COVID hot spots persist in Latin American countries

COVID hot spots persist in Latin American countries


Brazil’s decline in cases has stopped, and cases and deaths doubled last week in parts of Argentina and Uruguay, a sign that the Americas region is still in the heat of battle with COVID, officials from the Pan American Health Organization (PAHO) said today during a briefing.

Though the world’s cases declined last week, four of the five highest burden countries are in the Americas region, the World Health Organization (WHO) said yesterday in its weekly snapshot of the pandemic. They include the Brazil, the United States, Argentina, and Colombia.

Americas countries still wracked by cases and deaths

Yesterday, Argentina—now in its second surge—reported a record daily high for deaths, with 745 confirmed, in addition to 35,543 new cases, according to Reuters.

At today’s briefing, Carissa Etienne, MBBS, MSc, PAHO’s director, said intensive care occupancy rates are at 90% in Brazil and Colombia, a sign that people are still at risk for not getting care. She added that Costa Rica, Panama, and parts of Honduras are experiencing sharp rises in COVID activity, with infection numbers also rising in Bolivia and French Guiana. In a number of Caribbean locations, deaths doubled over the past week, including the Bahamas, Haiti, and Trinidad and Tobago.

In parts of Canada, including Newfoundland and the Northwest territories, cases have tripled, and hospitalizations are rising across the country.

Etienne said the impact of vaccine rollout in the United States has been dramatic, underscoring the importance of speeding vaccine access to other parts of the region. Only 3% of the population in Latin America has been vaccinated, compared to the nearly half of US residents who have received at least one dose.

Record deaths in India

Though India’s cases have shown some signs of decline, falling 12% of the past week according to the WHO’s update, deaths continue to surge. Over the past day, deaths crossed the 4,500 mark, setting another daily high mark for India and for the world, according to the New York Times.

Data from a private lab chain in India underscores the massive spread of the virus there, according to Reuters. The company said 63.5% of people have tested positive for SARS-CoV-2 antibodies over the past week, up sharply from 45% a month ago. The data cover people from 25 of the country’s states.

In clinical developments, following a rise in potentially fatal fungal lung infections, called mucormycosis, in COVID patients, the country is running low on Amphotericin-B, the antifungal drug needed for treatment, according to the Washington Post. It’s not clear how many people have the coinfection, which might be related to steroid treatment, but Maharashtra state has reported as many as 1,500 cases, 50 of them fatal. People are reaching out on social media for supplies of the drug, and one of the country’s pharmacists’ unions said the drug is unavailable in most stores.

More global headlines

  • European Union countries have agreed to open borders to vaccinated international travelers, according to a spokesman who said final approval could come this week or next and take effect within days, according to the Washington Post.
  • In vaccine developments, United Kingdom officials said they are increasingly confident that the B1617 variant first identified in India is susceptible to vaccines and may not be as transmissible as earlier thought, according to Reuters.
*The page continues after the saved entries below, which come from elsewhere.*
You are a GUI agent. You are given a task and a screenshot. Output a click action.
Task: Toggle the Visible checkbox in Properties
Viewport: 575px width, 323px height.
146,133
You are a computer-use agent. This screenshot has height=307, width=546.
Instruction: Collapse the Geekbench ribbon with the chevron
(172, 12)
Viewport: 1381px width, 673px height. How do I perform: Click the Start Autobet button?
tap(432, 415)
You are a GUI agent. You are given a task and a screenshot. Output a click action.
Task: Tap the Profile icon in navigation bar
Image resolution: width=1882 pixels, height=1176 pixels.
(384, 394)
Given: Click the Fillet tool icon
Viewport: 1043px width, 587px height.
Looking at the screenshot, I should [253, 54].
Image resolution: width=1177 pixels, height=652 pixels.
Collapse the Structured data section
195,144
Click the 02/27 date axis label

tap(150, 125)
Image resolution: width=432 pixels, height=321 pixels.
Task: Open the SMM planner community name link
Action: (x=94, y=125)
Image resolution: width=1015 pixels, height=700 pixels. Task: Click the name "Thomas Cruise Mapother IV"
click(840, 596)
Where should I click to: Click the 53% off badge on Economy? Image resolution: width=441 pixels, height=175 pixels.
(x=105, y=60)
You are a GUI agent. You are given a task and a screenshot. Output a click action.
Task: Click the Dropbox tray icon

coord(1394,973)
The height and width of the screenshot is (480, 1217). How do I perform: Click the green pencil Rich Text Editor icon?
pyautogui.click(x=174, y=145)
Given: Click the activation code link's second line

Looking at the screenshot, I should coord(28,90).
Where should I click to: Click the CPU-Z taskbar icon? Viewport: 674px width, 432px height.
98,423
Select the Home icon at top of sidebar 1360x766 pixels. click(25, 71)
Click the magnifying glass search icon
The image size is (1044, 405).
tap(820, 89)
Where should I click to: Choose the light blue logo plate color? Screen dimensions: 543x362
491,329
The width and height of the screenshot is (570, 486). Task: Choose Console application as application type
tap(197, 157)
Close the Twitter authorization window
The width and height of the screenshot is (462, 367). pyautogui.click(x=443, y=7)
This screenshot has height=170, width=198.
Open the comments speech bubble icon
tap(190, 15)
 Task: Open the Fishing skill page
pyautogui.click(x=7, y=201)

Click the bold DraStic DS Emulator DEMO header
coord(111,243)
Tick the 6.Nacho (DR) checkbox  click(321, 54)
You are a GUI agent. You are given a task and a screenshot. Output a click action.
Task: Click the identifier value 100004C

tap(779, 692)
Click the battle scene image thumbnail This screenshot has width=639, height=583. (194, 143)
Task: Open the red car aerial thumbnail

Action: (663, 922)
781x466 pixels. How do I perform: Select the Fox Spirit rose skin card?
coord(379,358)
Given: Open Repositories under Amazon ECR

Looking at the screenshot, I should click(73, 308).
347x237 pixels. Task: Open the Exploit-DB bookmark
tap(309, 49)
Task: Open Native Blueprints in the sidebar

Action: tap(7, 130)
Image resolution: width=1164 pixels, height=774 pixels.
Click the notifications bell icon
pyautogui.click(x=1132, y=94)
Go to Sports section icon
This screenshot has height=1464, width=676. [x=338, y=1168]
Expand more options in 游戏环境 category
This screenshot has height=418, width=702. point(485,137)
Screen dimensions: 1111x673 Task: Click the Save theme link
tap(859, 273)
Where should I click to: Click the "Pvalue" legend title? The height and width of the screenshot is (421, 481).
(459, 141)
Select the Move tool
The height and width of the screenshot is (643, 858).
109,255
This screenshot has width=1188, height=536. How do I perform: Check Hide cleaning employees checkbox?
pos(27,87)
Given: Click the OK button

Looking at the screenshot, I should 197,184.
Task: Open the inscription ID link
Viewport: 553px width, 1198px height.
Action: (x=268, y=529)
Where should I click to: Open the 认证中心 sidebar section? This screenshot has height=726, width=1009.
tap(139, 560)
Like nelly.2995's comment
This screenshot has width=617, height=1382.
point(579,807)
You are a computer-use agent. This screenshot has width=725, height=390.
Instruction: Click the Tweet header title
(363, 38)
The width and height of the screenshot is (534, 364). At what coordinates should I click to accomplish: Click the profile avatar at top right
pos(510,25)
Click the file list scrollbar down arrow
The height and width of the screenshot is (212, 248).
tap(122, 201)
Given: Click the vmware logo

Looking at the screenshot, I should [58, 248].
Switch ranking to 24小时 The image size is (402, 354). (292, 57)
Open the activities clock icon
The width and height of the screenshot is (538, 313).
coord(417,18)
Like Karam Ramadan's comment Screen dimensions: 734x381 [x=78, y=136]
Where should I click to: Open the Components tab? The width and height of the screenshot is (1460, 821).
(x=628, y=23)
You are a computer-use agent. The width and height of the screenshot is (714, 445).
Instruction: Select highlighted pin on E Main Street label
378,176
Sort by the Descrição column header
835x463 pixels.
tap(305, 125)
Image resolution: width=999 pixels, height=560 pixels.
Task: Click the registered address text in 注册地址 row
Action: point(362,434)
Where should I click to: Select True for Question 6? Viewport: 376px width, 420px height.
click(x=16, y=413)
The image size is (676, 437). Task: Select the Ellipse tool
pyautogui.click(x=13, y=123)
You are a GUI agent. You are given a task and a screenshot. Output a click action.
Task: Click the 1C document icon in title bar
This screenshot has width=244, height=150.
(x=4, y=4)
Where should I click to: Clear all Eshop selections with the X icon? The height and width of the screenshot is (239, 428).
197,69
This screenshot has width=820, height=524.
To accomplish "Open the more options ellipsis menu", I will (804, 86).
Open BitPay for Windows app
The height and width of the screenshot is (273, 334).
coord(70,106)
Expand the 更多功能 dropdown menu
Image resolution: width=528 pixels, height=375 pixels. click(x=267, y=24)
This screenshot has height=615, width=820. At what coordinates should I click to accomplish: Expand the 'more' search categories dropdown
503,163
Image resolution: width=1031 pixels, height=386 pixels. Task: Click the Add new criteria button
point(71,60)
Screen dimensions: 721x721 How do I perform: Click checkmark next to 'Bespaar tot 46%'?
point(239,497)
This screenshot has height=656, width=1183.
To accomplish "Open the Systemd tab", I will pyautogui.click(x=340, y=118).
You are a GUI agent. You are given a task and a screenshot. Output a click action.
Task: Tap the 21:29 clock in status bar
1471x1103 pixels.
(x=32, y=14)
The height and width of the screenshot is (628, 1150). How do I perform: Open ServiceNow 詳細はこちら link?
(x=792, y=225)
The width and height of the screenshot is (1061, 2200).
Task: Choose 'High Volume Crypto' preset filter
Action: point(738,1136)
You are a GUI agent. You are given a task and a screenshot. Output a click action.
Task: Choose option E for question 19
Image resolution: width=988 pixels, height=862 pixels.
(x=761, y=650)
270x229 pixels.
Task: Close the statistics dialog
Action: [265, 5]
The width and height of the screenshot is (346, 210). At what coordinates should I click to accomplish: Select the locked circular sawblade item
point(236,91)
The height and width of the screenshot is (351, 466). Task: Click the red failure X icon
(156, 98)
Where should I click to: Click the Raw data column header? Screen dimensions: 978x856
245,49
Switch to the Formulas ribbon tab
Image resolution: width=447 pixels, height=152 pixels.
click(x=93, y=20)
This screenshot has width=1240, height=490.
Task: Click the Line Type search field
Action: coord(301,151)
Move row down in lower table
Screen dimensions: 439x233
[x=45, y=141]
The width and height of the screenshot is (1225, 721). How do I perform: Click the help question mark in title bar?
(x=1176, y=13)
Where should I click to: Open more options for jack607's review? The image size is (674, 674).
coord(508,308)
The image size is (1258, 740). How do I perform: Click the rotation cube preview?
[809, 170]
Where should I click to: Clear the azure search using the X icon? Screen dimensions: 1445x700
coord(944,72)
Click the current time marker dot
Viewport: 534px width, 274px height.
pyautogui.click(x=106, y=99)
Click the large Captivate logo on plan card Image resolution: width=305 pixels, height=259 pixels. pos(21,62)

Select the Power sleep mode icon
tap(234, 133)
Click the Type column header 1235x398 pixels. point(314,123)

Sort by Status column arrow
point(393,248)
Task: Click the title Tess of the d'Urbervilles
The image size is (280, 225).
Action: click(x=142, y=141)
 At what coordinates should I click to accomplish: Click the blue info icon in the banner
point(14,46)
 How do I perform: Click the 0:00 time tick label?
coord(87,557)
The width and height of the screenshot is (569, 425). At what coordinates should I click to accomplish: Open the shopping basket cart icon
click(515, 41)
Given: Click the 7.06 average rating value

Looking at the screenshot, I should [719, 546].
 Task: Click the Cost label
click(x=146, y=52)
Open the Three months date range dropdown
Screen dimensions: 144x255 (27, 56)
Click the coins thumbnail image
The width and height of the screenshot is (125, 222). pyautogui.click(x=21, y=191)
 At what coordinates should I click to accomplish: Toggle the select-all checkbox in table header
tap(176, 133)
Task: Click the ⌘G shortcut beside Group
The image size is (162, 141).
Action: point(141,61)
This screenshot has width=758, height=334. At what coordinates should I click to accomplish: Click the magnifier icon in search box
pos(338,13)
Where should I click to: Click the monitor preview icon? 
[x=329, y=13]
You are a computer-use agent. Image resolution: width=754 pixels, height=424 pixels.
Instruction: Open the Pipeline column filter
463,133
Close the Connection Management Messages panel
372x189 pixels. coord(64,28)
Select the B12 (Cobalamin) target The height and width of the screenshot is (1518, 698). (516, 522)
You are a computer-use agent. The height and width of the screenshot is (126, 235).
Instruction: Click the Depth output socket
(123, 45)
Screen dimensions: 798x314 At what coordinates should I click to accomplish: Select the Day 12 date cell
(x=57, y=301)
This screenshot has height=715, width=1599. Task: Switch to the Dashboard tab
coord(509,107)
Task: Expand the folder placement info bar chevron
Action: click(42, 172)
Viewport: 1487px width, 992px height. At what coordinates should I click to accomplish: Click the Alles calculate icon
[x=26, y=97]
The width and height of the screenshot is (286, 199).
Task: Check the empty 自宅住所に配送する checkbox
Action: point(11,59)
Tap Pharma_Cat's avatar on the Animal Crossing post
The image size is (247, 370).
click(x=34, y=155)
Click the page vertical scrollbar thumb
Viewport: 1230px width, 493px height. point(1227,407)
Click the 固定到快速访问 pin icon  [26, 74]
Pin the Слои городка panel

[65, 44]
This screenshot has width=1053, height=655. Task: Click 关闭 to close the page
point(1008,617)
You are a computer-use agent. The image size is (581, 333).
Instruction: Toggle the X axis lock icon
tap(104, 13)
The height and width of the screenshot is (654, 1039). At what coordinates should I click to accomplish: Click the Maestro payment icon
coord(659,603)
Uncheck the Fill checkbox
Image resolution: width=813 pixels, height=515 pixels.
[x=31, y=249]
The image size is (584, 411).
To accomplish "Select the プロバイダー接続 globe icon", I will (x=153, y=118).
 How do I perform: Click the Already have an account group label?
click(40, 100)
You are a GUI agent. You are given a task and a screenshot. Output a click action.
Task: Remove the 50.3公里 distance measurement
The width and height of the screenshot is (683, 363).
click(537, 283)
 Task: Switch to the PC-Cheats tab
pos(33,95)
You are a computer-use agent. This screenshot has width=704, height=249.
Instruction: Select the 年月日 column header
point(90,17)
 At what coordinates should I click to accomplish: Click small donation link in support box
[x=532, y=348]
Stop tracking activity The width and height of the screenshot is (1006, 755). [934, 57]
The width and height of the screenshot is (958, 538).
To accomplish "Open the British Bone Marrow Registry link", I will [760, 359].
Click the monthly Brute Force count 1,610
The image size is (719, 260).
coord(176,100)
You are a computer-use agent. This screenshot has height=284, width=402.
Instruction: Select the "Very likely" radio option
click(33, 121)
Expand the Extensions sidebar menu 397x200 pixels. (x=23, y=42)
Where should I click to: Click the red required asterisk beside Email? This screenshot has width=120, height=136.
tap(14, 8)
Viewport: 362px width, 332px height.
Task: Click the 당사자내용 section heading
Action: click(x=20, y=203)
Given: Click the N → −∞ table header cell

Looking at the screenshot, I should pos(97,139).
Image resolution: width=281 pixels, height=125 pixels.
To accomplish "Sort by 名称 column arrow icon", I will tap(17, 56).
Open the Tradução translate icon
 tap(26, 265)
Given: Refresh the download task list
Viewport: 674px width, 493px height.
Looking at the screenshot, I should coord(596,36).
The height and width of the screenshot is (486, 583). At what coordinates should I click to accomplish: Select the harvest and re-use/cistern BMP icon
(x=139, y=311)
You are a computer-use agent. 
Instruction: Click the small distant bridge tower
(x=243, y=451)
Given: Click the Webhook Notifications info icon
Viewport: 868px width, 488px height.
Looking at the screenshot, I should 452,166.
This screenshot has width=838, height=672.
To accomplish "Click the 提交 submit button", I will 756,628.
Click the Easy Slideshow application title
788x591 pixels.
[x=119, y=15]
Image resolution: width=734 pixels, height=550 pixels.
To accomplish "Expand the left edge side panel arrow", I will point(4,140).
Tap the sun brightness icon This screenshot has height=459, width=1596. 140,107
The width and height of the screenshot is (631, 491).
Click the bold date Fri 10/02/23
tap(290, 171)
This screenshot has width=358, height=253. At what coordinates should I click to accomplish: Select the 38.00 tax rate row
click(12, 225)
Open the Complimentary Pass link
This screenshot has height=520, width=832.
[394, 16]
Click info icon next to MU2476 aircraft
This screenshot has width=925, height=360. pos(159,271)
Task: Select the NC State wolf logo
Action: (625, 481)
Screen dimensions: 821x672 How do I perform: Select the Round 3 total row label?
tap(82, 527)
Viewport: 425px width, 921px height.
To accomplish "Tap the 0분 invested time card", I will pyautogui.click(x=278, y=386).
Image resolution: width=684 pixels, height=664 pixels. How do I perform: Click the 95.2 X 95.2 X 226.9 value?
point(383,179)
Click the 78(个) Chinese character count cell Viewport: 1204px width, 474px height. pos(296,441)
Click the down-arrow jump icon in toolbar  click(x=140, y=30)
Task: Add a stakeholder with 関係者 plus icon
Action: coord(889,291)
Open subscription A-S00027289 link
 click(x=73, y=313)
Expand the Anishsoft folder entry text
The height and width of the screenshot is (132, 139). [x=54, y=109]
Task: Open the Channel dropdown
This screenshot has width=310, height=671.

Also, the United Arab Emirates and Bahrain have both announced that they will offer people who received two doses of China’s Sinopharm vaccine a booster dose, at least 6 months after the second shot, according to Reuters.
  • In Asia, Taiwan today raised its national alert level to the second highest level after reporting 267 more local cases, and China has ramped up its vaccination efforts, immunizing 100 million people in 9 days, which came in the wake of small outbreaks in Anhui and Liaoning provinces.
  • The global total is approaching 164 million cases and is at 164,960,600 cases, with at least 3,397,600 deaths, according to the New York Times tracker.